Benefits vs. Risks of a Catheter Angiography Test

Catheter Angiography Benefits

  • Angiography may eliminate the need for surgery. If surgery remains necessary, it can be performed more accurately.
  • Catheter angiography presents a very detailed, clear and accurate picture of the blood vessels. This is especially helpful when a surgical procedure or some percutaneous intervention is being considered.
  • By selecting the arteries through which the catheter passes, it is possible to assess vessels in several specific body sites. In fact, a smaller catheter may be passed through the larger one into a branch artery supplying a small area of tissue or a tumor; this is called superselective angiography.
  • Unlike computed tomography (CT) or magnetic resonance (MR) angiography, use of a catheter makes it possible to combine diagnosis and treatment in a single procedure. An example is finding an area of severe arterial narrowing, followed by angioplasty and placement of a stent.
  • The degree of detail displayed by catheter angiography may not be available with any other noninvasive procedures.
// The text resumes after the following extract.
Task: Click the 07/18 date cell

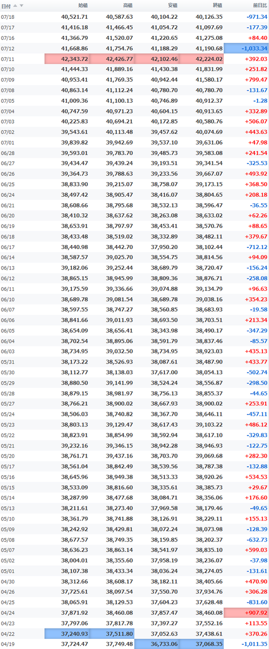Action: click(x=8, y=17)
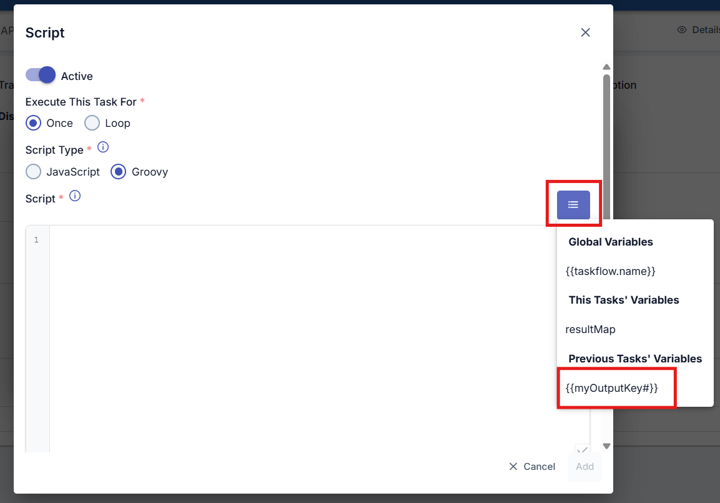The image size is (720, 503).
Task: Disable the Active toggle
Action: (x=40, y=75)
  • No radiation remains in a patient's body after an X-ray.
  • X-rays usually have no side effects.

Catheter Angiography Risks

  • There is always a slight chance of cancer from excessive exposure to radiation. However, the benefit of an accurate diagnosis far outweighs the risk.
  • If you have a history of allergy to x-ray contrast material, your radiologist may advise that you take special medication for 24 hours before catheter angiography to lessen the risk of allergic reaction. Another option is to undergo a different exam that does not call for contrast material injection.
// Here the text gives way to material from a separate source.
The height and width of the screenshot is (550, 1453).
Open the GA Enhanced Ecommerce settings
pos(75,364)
  • If a large amount of X-ray contrast material leaks out under the skin where the IV is placed, skin damage can result. If you feel any pain in this area during contrast material injection, you should immediately inform the technologist.
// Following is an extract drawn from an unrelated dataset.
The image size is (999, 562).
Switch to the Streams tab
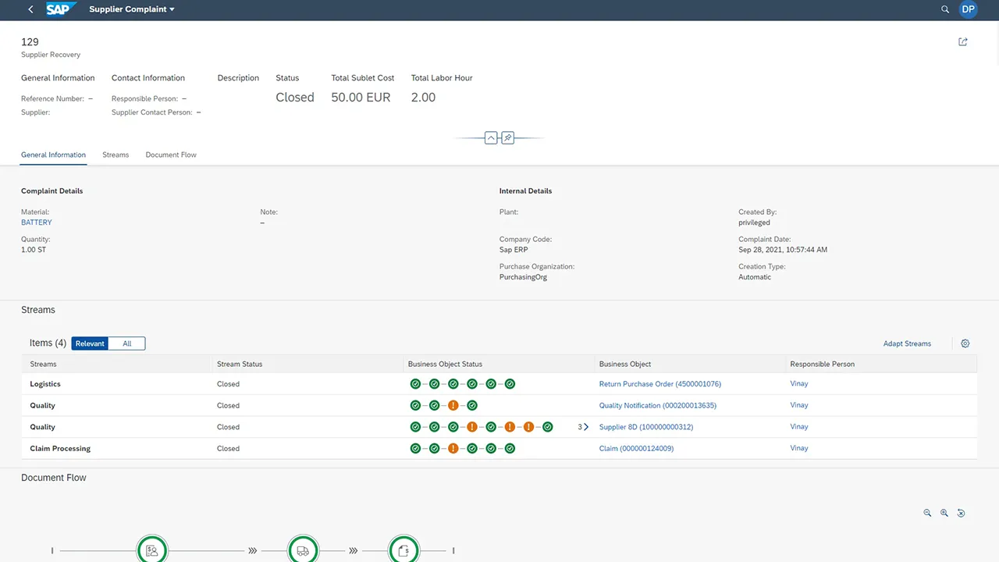coord(115,155)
  • Women should always inform their physician or X-ray technologist if there is any possibility that they are pregnant. See the Safety page (www.RadiologyInfo.org/en/safety/) for more information about pregnancy and X-rays.
  • Nursing mothers should wait for 24 hours after contrast material injection before resuming breast-feeding.
  • The risk of serious allergic reaction to contrast materials that contain iodine is extremely rare, and radiology departments are well-equipped to deal with them.
  • There is a small risk that blood will form a clot around the tip of the catheter, blocking the artery and making it necessary to operate to reopen the vessel.
  • If you have diabetes or kidney disease, the kidneys may be injured due to the contrast material. In most cases, the kidneys will regain their normal function within five to seven days.
  • Rarely, the catheter punctures the artery, causing internal bleeding. It also is possible that the catheter tip will separate material from the inner lining of the artery, causing a block downstream in the blood vessel.